WHAT TO DO | Find and copy the lines in the records beneath this task that contain the word "three".

[Records excerpted from a collection]
[Start of Attachment]

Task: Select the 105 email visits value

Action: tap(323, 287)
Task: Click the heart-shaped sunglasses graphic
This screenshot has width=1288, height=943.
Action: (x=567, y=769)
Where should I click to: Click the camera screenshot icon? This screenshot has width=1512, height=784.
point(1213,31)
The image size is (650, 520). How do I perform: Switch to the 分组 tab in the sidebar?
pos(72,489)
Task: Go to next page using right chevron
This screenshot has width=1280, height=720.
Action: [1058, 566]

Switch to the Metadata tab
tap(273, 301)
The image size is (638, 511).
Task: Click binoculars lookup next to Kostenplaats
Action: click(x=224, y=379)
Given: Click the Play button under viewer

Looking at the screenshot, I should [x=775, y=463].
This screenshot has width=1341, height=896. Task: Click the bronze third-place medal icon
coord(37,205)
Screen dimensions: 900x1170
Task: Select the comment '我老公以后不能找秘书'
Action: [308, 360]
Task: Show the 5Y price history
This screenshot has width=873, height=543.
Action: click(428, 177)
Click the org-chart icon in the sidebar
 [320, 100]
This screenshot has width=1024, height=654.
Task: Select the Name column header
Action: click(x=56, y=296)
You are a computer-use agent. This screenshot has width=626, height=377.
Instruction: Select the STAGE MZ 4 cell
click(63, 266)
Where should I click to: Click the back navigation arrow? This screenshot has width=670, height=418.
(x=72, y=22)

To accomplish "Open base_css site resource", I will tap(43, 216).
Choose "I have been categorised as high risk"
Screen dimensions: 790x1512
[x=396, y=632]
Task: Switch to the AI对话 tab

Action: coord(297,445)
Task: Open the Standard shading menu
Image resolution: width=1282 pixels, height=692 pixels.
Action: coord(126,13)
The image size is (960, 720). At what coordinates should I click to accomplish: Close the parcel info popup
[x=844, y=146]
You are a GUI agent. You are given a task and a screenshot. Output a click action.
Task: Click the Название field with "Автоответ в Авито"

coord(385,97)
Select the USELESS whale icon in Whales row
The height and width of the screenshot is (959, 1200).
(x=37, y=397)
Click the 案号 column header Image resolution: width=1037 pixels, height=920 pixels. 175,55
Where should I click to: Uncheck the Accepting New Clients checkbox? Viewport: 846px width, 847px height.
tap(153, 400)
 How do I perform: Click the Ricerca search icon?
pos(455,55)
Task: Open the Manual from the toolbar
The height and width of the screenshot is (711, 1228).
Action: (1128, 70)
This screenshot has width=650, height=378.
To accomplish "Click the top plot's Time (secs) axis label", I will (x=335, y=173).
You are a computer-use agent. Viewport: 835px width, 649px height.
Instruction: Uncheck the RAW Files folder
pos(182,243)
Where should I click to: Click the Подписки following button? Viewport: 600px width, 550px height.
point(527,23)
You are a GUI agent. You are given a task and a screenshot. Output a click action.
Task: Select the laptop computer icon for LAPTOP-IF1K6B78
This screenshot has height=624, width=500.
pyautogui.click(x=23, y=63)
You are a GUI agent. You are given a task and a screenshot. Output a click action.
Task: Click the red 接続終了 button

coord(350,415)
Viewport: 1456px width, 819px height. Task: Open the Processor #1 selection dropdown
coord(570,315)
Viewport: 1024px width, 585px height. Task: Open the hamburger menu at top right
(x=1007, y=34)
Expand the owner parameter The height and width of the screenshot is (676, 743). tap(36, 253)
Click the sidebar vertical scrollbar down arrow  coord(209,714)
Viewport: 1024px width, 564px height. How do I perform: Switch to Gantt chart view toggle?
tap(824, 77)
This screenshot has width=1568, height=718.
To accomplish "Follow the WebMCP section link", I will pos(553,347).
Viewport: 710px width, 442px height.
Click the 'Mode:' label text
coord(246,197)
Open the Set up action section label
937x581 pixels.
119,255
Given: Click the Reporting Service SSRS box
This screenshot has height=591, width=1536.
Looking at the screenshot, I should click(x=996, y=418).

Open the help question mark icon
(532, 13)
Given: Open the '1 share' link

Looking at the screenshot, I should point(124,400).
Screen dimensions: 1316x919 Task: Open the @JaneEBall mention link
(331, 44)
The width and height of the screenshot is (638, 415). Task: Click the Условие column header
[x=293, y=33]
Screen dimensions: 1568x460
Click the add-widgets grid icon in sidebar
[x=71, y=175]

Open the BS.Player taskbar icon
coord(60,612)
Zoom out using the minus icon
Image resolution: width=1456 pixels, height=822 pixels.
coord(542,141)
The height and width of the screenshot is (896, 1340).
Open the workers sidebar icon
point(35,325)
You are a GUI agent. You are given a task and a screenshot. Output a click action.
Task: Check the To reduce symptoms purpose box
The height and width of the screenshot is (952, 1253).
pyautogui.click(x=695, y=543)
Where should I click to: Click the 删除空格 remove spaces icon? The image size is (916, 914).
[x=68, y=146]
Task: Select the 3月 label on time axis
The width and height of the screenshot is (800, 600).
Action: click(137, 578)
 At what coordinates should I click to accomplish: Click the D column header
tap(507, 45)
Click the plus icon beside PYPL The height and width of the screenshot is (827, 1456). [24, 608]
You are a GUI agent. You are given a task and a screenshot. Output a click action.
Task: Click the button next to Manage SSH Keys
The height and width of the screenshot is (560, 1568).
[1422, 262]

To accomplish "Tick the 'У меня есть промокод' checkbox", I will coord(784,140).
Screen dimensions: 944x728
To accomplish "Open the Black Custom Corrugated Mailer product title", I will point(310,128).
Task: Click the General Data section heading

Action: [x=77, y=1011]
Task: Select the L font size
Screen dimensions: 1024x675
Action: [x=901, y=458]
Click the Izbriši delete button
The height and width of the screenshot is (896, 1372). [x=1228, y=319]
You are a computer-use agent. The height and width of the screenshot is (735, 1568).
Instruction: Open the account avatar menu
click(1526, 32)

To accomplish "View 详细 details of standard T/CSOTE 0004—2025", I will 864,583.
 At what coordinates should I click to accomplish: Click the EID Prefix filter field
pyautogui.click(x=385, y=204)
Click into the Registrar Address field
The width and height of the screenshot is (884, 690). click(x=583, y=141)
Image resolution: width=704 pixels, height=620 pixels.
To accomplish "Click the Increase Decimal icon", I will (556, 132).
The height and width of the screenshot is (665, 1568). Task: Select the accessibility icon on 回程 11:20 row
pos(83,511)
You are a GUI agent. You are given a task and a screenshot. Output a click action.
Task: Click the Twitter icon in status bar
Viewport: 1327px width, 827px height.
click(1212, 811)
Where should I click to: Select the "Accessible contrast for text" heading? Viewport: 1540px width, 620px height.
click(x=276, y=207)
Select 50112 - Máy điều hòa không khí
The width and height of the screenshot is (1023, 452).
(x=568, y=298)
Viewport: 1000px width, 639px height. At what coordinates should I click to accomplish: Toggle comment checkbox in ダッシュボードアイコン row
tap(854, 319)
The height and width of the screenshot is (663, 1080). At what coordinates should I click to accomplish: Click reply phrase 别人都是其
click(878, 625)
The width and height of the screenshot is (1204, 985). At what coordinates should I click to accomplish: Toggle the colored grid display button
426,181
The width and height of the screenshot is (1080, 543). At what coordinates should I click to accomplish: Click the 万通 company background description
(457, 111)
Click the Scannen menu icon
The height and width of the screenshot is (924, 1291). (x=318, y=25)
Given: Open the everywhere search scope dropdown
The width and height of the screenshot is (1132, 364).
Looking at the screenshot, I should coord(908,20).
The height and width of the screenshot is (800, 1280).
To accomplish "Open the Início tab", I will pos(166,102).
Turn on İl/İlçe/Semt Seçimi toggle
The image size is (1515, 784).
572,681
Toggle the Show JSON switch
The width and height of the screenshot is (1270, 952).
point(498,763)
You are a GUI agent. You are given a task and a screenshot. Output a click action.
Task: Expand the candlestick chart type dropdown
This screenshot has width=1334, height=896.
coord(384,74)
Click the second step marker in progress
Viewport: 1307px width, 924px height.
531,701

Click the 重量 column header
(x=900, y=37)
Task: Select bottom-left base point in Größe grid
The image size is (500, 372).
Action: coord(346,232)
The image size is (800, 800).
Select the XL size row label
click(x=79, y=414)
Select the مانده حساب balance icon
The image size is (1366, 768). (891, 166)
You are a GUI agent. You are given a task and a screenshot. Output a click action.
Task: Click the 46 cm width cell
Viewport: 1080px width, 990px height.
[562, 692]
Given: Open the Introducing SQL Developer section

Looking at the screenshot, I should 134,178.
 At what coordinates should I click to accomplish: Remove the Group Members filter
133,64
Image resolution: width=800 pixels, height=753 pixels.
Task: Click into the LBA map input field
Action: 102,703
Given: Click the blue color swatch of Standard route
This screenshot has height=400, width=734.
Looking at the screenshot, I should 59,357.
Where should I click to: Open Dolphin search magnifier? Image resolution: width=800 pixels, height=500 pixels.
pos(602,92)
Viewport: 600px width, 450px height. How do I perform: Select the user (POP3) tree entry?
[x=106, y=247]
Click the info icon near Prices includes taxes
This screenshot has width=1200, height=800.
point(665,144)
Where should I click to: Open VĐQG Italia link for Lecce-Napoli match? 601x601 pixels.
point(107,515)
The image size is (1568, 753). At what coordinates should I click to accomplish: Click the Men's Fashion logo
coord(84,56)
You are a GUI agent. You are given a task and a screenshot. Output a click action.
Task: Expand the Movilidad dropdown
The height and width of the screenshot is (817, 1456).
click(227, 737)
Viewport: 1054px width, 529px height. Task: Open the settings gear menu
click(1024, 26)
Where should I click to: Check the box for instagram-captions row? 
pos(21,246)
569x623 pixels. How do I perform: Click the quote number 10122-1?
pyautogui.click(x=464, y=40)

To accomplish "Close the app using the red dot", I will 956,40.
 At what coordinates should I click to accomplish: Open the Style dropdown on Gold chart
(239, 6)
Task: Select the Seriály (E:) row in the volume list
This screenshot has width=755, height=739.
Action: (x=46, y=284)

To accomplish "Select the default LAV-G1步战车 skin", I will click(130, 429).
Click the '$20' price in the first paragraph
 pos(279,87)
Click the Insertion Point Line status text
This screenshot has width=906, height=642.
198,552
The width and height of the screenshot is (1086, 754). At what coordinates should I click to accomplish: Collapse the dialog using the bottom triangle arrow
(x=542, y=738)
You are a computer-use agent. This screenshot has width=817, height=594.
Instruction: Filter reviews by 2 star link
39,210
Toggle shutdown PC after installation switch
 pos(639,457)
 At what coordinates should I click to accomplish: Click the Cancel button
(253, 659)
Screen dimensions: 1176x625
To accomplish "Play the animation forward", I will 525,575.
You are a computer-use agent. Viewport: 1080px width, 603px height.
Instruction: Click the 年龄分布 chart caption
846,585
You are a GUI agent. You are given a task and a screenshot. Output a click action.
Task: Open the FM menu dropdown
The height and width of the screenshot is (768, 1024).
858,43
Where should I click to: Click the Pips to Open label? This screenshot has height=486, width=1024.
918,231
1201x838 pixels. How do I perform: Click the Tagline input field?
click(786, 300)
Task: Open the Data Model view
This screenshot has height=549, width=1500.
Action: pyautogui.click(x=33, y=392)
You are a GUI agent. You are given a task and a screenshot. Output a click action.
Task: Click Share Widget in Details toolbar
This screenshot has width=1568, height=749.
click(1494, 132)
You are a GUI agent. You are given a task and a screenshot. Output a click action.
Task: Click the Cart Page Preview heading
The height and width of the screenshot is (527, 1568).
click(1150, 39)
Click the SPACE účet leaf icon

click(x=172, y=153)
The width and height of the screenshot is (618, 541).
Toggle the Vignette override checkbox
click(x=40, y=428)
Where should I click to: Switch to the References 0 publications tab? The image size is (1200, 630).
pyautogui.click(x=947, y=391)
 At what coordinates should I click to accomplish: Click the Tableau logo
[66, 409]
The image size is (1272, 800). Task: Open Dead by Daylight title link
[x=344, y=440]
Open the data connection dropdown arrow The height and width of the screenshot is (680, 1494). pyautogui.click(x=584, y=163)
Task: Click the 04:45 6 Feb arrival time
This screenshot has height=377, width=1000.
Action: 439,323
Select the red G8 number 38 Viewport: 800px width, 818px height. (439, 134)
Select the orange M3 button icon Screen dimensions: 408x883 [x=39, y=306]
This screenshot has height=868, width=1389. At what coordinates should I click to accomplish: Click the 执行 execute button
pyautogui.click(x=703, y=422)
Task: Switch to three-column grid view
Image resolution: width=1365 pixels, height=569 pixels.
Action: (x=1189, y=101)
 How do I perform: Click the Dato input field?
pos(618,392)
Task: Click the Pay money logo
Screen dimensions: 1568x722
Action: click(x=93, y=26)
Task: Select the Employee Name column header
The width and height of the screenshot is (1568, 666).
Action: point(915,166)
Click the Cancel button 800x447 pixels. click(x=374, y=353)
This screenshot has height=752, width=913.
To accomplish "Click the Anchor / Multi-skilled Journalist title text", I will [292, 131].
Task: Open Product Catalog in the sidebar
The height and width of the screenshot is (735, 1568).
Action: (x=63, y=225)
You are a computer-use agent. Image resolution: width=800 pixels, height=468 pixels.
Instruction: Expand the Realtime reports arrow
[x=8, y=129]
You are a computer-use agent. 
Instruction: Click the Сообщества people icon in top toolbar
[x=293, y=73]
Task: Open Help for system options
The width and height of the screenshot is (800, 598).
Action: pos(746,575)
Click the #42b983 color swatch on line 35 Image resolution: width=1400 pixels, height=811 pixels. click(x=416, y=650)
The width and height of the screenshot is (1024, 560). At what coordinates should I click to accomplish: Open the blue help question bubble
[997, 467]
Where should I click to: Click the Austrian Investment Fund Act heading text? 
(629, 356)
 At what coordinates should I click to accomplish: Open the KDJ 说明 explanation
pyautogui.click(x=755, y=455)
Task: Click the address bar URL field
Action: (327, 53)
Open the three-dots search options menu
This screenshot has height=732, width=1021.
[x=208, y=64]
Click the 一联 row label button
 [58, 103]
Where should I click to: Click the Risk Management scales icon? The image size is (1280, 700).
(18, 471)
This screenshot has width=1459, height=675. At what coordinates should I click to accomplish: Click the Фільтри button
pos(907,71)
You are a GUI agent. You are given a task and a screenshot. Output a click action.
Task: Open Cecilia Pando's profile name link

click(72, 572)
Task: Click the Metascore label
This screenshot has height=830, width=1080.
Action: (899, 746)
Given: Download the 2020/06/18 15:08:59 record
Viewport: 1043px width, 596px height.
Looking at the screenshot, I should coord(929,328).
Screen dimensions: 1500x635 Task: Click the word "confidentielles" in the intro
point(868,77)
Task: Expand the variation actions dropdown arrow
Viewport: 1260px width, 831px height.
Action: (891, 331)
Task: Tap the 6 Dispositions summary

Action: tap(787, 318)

[End of Attachment]

WRITTEN RESPONSE |
Task: Switch to three-column grid view
Open the three-dots search options menu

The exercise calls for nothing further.